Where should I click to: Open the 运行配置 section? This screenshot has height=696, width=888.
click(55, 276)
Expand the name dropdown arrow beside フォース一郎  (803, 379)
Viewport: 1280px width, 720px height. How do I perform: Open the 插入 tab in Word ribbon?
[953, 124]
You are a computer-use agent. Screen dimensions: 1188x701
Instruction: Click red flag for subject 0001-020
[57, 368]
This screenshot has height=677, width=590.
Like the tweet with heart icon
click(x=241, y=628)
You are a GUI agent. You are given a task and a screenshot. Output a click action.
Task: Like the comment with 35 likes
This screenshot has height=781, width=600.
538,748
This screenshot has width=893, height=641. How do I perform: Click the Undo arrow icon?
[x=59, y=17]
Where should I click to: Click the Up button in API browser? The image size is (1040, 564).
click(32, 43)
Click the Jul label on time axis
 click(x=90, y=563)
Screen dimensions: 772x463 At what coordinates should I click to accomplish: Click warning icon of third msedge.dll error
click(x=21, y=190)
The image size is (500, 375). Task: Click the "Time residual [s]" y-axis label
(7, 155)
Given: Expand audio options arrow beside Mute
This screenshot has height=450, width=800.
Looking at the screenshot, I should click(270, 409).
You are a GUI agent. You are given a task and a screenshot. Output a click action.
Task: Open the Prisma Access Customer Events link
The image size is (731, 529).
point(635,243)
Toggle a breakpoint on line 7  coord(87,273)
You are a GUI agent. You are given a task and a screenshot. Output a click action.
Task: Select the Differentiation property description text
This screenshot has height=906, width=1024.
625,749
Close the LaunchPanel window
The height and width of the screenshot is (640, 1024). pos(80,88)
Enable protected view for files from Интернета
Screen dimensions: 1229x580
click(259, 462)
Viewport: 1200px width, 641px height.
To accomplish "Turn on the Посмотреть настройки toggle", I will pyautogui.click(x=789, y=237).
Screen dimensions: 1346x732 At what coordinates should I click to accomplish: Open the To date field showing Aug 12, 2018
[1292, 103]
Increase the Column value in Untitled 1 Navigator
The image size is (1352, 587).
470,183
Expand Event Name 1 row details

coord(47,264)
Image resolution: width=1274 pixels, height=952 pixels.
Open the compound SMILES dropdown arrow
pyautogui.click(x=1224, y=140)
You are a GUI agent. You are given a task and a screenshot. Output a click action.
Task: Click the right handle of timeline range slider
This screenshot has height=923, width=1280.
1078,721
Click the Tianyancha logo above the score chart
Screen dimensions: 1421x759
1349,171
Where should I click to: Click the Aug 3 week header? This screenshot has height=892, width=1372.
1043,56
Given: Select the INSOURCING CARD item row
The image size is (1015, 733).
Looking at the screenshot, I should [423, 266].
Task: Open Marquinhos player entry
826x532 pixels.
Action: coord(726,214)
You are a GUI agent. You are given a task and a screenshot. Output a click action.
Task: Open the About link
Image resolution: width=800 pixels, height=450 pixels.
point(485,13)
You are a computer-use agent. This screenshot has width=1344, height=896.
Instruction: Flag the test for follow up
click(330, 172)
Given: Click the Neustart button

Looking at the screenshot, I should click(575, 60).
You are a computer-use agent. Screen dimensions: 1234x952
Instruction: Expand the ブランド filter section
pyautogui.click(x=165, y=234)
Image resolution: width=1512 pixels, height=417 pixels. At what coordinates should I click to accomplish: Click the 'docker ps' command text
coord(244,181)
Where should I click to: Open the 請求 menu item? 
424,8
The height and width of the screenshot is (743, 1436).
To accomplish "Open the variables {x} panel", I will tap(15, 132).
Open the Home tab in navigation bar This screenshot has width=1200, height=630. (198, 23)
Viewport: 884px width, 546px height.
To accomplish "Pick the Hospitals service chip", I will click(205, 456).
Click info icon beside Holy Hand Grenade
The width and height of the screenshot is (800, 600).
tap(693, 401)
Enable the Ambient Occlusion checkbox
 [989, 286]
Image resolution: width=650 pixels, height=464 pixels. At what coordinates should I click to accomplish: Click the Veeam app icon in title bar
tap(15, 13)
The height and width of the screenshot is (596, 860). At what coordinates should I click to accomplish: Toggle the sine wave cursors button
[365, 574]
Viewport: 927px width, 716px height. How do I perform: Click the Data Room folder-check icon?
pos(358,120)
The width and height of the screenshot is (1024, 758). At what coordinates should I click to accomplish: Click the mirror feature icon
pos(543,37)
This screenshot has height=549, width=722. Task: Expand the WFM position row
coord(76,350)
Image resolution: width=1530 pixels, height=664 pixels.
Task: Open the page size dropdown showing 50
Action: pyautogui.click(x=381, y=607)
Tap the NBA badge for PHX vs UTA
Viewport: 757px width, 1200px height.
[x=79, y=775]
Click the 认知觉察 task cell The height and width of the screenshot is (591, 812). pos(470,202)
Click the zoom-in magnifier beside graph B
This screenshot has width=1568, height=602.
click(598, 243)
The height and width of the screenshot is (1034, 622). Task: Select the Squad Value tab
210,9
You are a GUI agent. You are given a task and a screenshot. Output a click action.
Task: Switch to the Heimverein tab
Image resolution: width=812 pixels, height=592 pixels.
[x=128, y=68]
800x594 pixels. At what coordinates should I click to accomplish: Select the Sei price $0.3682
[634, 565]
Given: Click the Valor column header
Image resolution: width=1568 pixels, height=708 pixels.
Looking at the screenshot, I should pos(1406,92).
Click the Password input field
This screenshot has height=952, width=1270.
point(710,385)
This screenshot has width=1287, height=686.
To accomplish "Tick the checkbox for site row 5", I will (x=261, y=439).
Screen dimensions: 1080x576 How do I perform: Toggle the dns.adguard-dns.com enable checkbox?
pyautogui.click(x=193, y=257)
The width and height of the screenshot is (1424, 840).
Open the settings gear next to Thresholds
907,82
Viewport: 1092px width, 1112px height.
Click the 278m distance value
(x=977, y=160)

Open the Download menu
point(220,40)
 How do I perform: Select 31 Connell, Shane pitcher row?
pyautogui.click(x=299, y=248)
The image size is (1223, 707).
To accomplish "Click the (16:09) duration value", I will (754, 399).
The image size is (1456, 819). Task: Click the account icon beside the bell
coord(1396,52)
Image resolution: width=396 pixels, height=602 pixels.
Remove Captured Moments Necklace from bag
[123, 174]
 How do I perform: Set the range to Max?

▸ Written instruction: Convert the rows above into a JSON list of strings, one string for each line, with blank lines omitted.

▸ Response for this exercise:
[
  "Where should I click to: Open the 运行配置 section? This screenshot has height=696, width=888.",
  "click(55, 276)",
  "Expand the name dropdown arrow beside フォース一郎  (803, 379)",
  "Viewport: 1280px width, 720px height. How do I perform: Open the 插入 tab in Word ribbon?",
  "[953, 124]",
  "You are a computer-use agent. Screen dimensions: 1188x701",
  "Instruction: Click red flag for subject 0001-020",
  "[57, 368]",
  "This screenshot has height=677, width=590.",
  "Like the tweet with heart icon",
  "click(x=241, y=628)",
  "You are a GUI agent. You are given a task and a screenshot. Output a click action.",
  "Task: Like the comment with 35 likes",
  "This screenshot has height=781, width=600.",
  "538,748",
  "This screenshot has width=893, height=641. How do I perform: Click the Undo arrow icon?",
  "[x=59, y=17]",
  "Where should I click to: Click the Up button in API browser? The image size is (1040, 564).",
  "click(32, 43)",
  "Click the Jul label on time axis",
  " click(x=90, y=563)",
  "Screen dimensions: 772x463 At what coordinates should I click to accomplish: Click warning icon of third msedge.dll error",
  "click(x=21, y=190)",
  "The image size is (500, 375). Task: Click the \"Time residual [s]\" y-axis label",
  "(7, 155)",
  "Given: Expand audio options arrow beside Mute",
  "This screenshot has height=450, width=800.",
  "Looking at the screenshot, I should click(270, 409).",
  "You are a GUI agent. You are given a task and a screenshot. Output a click action.",
  "Task: Open the Prisma Access Customer Events link",
  "The image size is (731, 529).",
  "point(635,243)",
  "Toggle a breakpoint on line 7  coord(87,273)",
  "You are a GUI agent. You are given a task and a screenshot. Output a click action.",
  "Task: Select the Differentiation property description text",
  "This screenshot has height=906, width=1024.",
  "625,749",
  "Close the LaunchPanel window",
  "The height and width of the screenshot is (640, 1024). pos(80,88)",
  "Enable protected view for files from Интернета",
  "Screen dimensions: 1229x580",
  "click(259, 462)",
  "Viewport: 1200px width, 641px height.",
  "To accomplish \"Turn on the Посмотреть настройки toggle\", I will pyautogui.click(x=789, y=237).",
  "Screen dimensions: 1346x732 At what coordinates should I click to accomplish: Open the To date field showing Aug 12, 2018",
  "[1292, 103]",
  "Increase the Column value in Untitled 1 Navigator",
  "The image size is (1352, 587).",
  "470,183",
  "Expand Event Name 1 row details",
  "coord(47,264)",
  "Image resolution: width=1274 pixels, height=952 pixels.",
  "Open the compound SMILES dropdown arrow",
  "pyautogui.click(x=1224, y=140)",
  "You are a GUI agent. You are given a task and a screenshot. Output a click action.",
  "Task: Click the right handle of timeline range slider",
  "This screenshot has height=923, width=1280.",
  "1078,721",
  "Click the Tianyancha logo above the score chart",
  "Screen dimensions: 1421x759",
  "1349,171",
  "Where should I click to: Click the Aug 3 week header? This screenshot has height=892, width=1372.",
  "1043,56",
  "Given: Select the INSOURCING CARD item row",
  "The image size is (1015, 733).",
  "Looking at the screenshot, I should [423, 266].",
  "Task: Open Marquinhos player entry",
  "826x532 pixels.",
  "Action: coord(726,214)",
  "You are a GUI agent. You are given a task and a screenshot. Output a click action.",
  "Task: Open the About link",
  "Image resolution: width=800 pixels, height=450 pixels.",
  "point(485,13)",
  "You are a computer-use agent. This screenshot has width=1344, height=896.",
  "Instruction: Flag the test for follow up",
  "click(330, 172)",
  "Given: Click the Neustart button",
  "Looking at the screenshot, I should click(575, 60).",
  "You are a computer-use agent. Screen dimensions: 1234x952",
  "Instruction: Expand the ブランド filter section",
  "pyautogui.click(x=165, y=234)",
  "Image resolution: width=1512 pixels, height=417 pixels. At what coordinates should I click to accomplish: Click the 'docker ps' command text",
  "coord(244,181)",
  "Where should I click to: Open the 請求 menu item? ",
  "424,8",
  "The height and width of the screenshot is (743, 1436).",
  "To accomplish \"Open the variables {x} panel\", I will tap(15, 132).",
  "Open the Home tab in navigation bar This screenshot has width=1200, height=630. (198, 23)",
  "Viewport: 884px width, 546px height.",
  "To accomplish \"Pick the Hospitals service chip\", I will click(205, 456).",
  "Click info icon beside Holy Hand Grenade",
  "The width and height of the screenshot is (800, 600).",
  "tap(693, 401)",
  "Enable the Ambient Occlusion checkbox",
  " [989, 286]",
  "Image resolution: width=650 pixels, height=464 pixels. At what coordinates should I click to accomplish: Click the Veeam app icon in title bar",
  "tap(15, 13)",
  "The height and width of the screenshot is (596, 860). At what coordinates should I click to accomplish: Toggle the sine wave cursors button",
  "[365, 574]",
  "Viewport: 927px width, 716px height. How do I perform: Click the Data Room folder-check icon?",
  "pos(358,120)",
  "The width and height of the screenshot is (1024, 758). At what coordinates should I click to accomplish: Click the mirror feature icon",
  "pos(543,37)",
  "This screenshot has height=549, width=722. Task: Expand the WFM position row",
  "coord(76,350)",
  "Image resolution: width=1530 pixels, height=664 pixels.",
  "Task: Open the page size dropdown showing 50",
  "Action: pyautogui.click(x=381, y=607)",
  "Tap the NBA badge for PHX vs UTA",
  "Viewport: 757px width, 1200px height.",
  "[x=79, y=775]",
  "Click the 认知觉察 task cell The height and width of the screenshot is (591, 812). pos(470,202)",
  "Click the zoom-in magnifier beside graph B",
  "This screenshot has width=1568, height=602.",
  "click(598, 243)",
  "The height and width of the screenshot is (1034, 622). Task: Select the Squad Value tab",
  "210,9",
  "You are a GUI agent. You are given a task and a screenshot. Output a click action.",
  "Task: Switch to the Heimverein tab",
  "Image resolution: width=812 pixels, height=592 pixels.",
  "[x=128, y=68]",
  "800x594 pixels. At what coordinates should I click to accomplish: Select the Sei price $0.3682",
  "[634, 565]",
  "Given: Click the Valor column header",
  "Image resolution: width=1568 pixels, height=708 pixels.",
  "Looking at the screenshot, I should pos(1406,92).",
  "Click the Password input field",
  "This screenshot has height=952, width=1270.",
  "point(710,385)",
  "This screenshot has width=1287, height=686.",
  "To accomplish \"Tick the checkbox for site row 5\", I will (x=261, y=439).",
  "Screen dimensions: 1080x576 How do I perform: Toggle the dns.adguard-dns.com enable checkbox?",
  "pyautogui.click(x=193, y=257)",
  "The width and height of the screenshot is (1424, 840).",
  "Open the settings gear next to Thresholds",
  "907,82",
  "Viewport: 1092px width, 1112px height.",
  "Click the 278m distance value",
  "(x=977, y=160)",
  "Open the Download menu",
  "point(220,40)",
  " How do I perform: Select 31 Connell, Shane pitcher row?",
  "pyautogui.click(x=299, y=248)",
  "The image size is (1223, 707).",
  "To accomplish \"Click the (16:09) duration value\", I will (754, 399).",
  "The image size is (1456, 819). Task: Click the account icon beside the bell",
  "coord(1396,52)",
  "Image resolution: width=396 pixels, height=602 pixels.",
  "Remove Captured Moments Necklace from bag",
  "[123, 174]",
  " How do I perform: Set the range to Max?"
]